(Stored data entries)

# # # #

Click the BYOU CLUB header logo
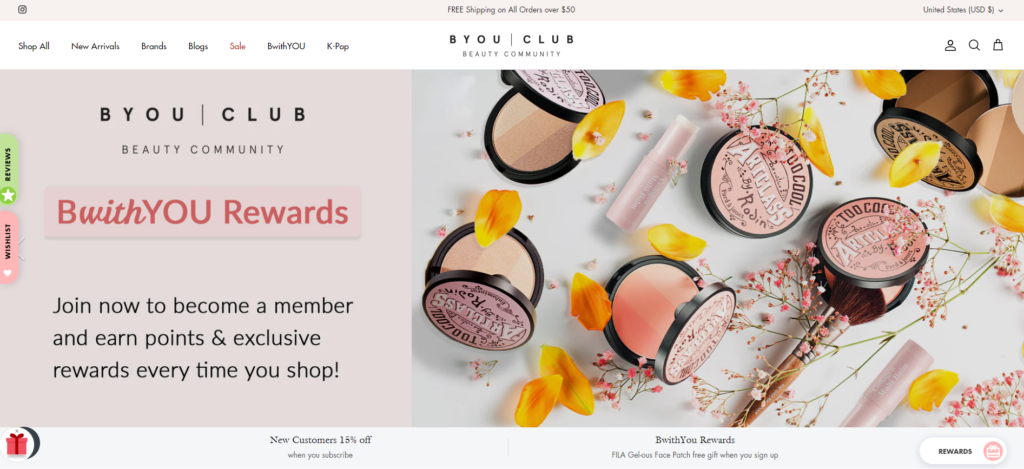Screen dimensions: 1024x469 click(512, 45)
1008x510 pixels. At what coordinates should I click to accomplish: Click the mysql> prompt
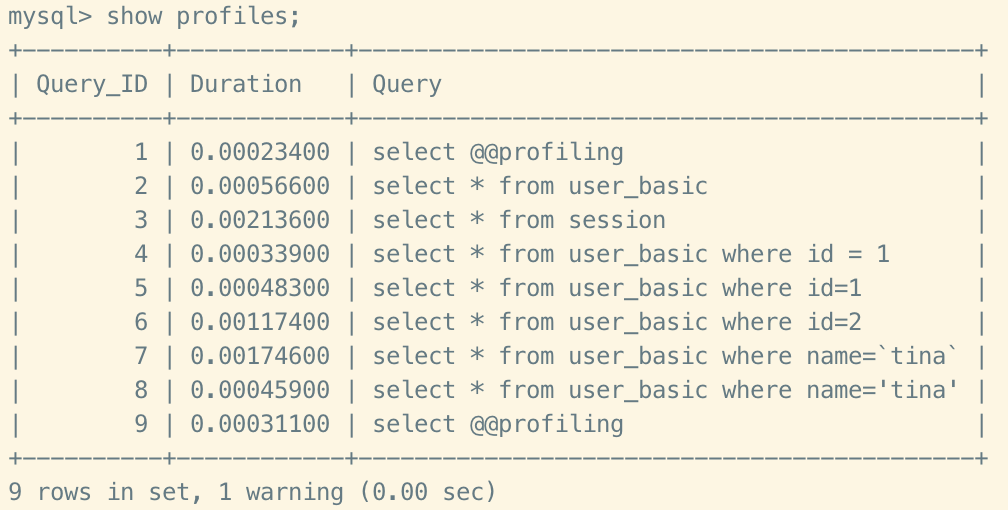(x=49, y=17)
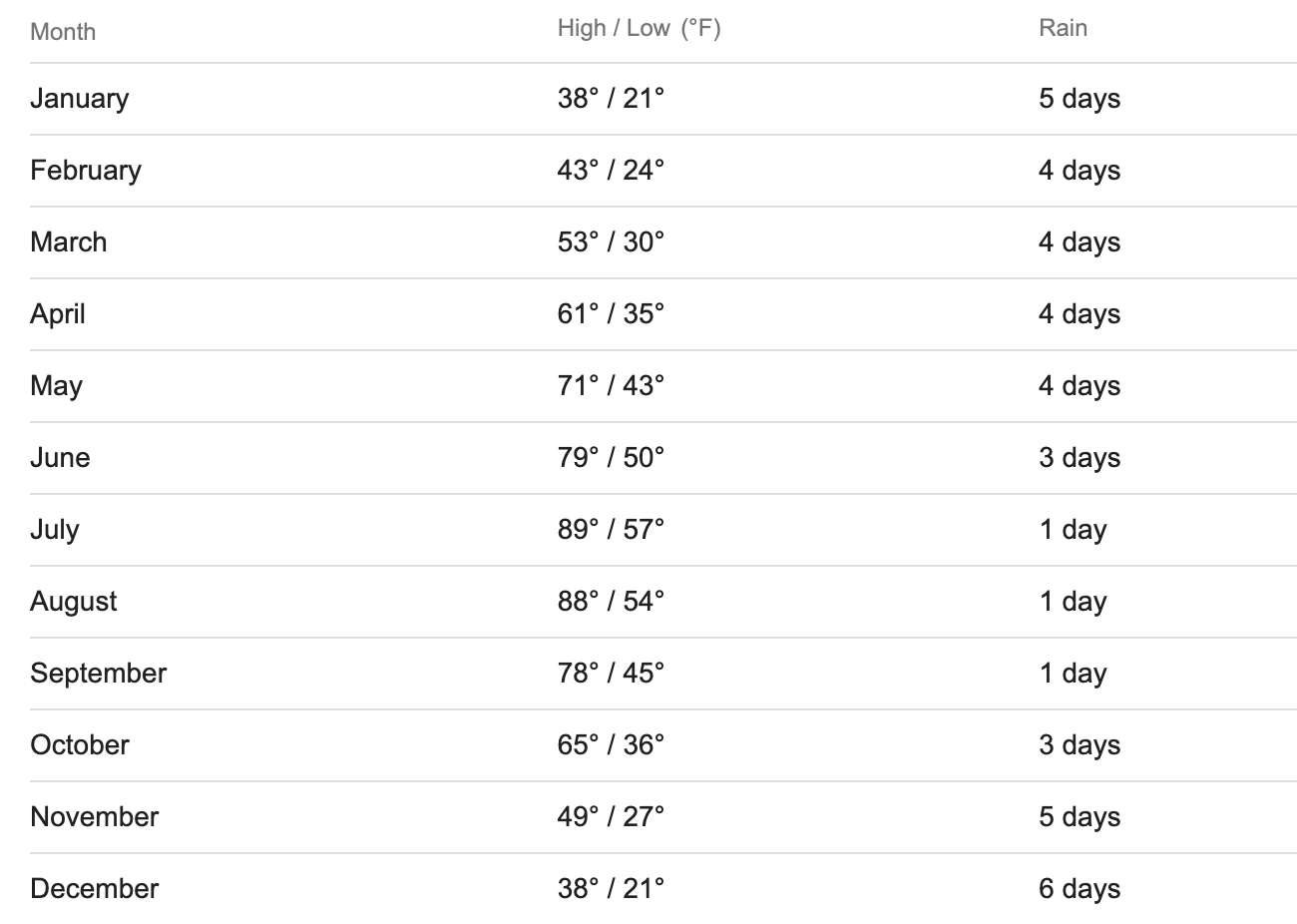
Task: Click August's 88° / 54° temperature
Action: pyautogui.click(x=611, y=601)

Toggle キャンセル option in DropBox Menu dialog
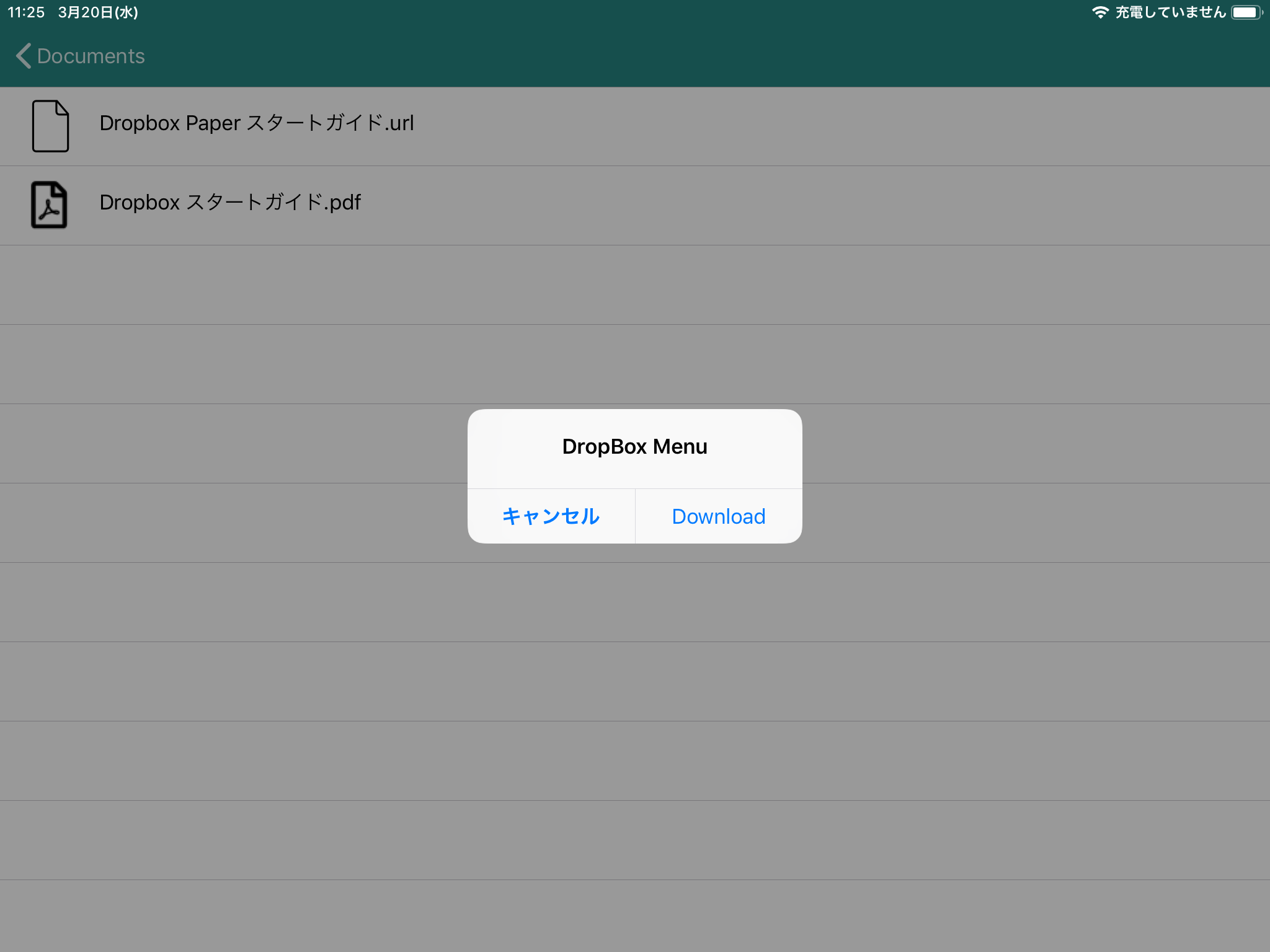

# # # #

● WHAT YOU NEED TO DO
The records above need to be copied exactly, with the pictures left out.

● TASK SOLUTION
Click the BYOU CLUB header logo
Screen dimensions: 1024x469 click(512, 45)
1008x510 pixels. At what coordinates should I click to accomplish: Click the mysql> prompt
(x=49, y=17)
Task: Click August's 88° / 54° temperature
Action: pyautogui.click(x=611, y=601)

Toggle キャンセル option in DropBox Menu dialog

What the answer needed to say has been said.